Given text:
## BEGIN
Thus, although we construe the immunity waiver provisions broadly, see Walton, 968 P.2d at 643, we construe the exceptions to these waivers strictly because the ultimate effect of the exceptions is to grant immunity. We recognize that the approach we are taking to interpreting the waivers and exceptions of immunity, while consistent with our decision in Walton, conflicts with the approach we took in Gallegos.[3] Without disturbing the interpretation of the term "public facility" that we proffered in Gallegos, we disapprove of the case's language that immunity waivers are to be construed narrowly. See 916 P.2d at 511; see also Flores v. Colorado Dep't of Corrections, 3 P.3d 464, 465 (Colo.App.1999) (noting the inconsistency between Gallegos and Walton in construing immunity waivers); Lawrence v. Buena Vista Sanitation Dist., 989 P.2d 254, 255 (Colo. App.1999) (same).
## END
Data provided:
## BEGIN
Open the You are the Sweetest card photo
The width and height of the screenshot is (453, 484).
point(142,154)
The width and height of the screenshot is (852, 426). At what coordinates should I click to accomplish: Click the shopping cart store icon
## END
Exercise:
Extract the full passage on immunity waivers word for word. The data has no connection to the passage on immunity waivers.

Correct result:
Thus, although we construe the immunity waiver provisions broadly, see Walton, 968 P.2d at 643, we construe the exceptions to these waivers strictly because the ultimate effect of the exceptions is to grant immunity. We recognize that the approach we are taking to interpreting the waivers and exceptions of immunity, while consistent with our decision in Walton, conflicts with the approach we took in Gallegos.[3] Without disturbing the interpretation of the term "public facility" that we proffered in Gallegos, we disapprove of the case's language that immunity waivers are to be construed narrowly. See 916 P.2d at 511; see also Flores v. Colorado Dep't of Corrections, 3 P.3d 464, 465 (Colo.App.1999) (noting the inconsistency between Gallegos and Walton in construing immunity waivers); Lawrence v. Buena Vista Sanitation Dist., 989 P.2d 254, 255 (Colo. App.1999) (same).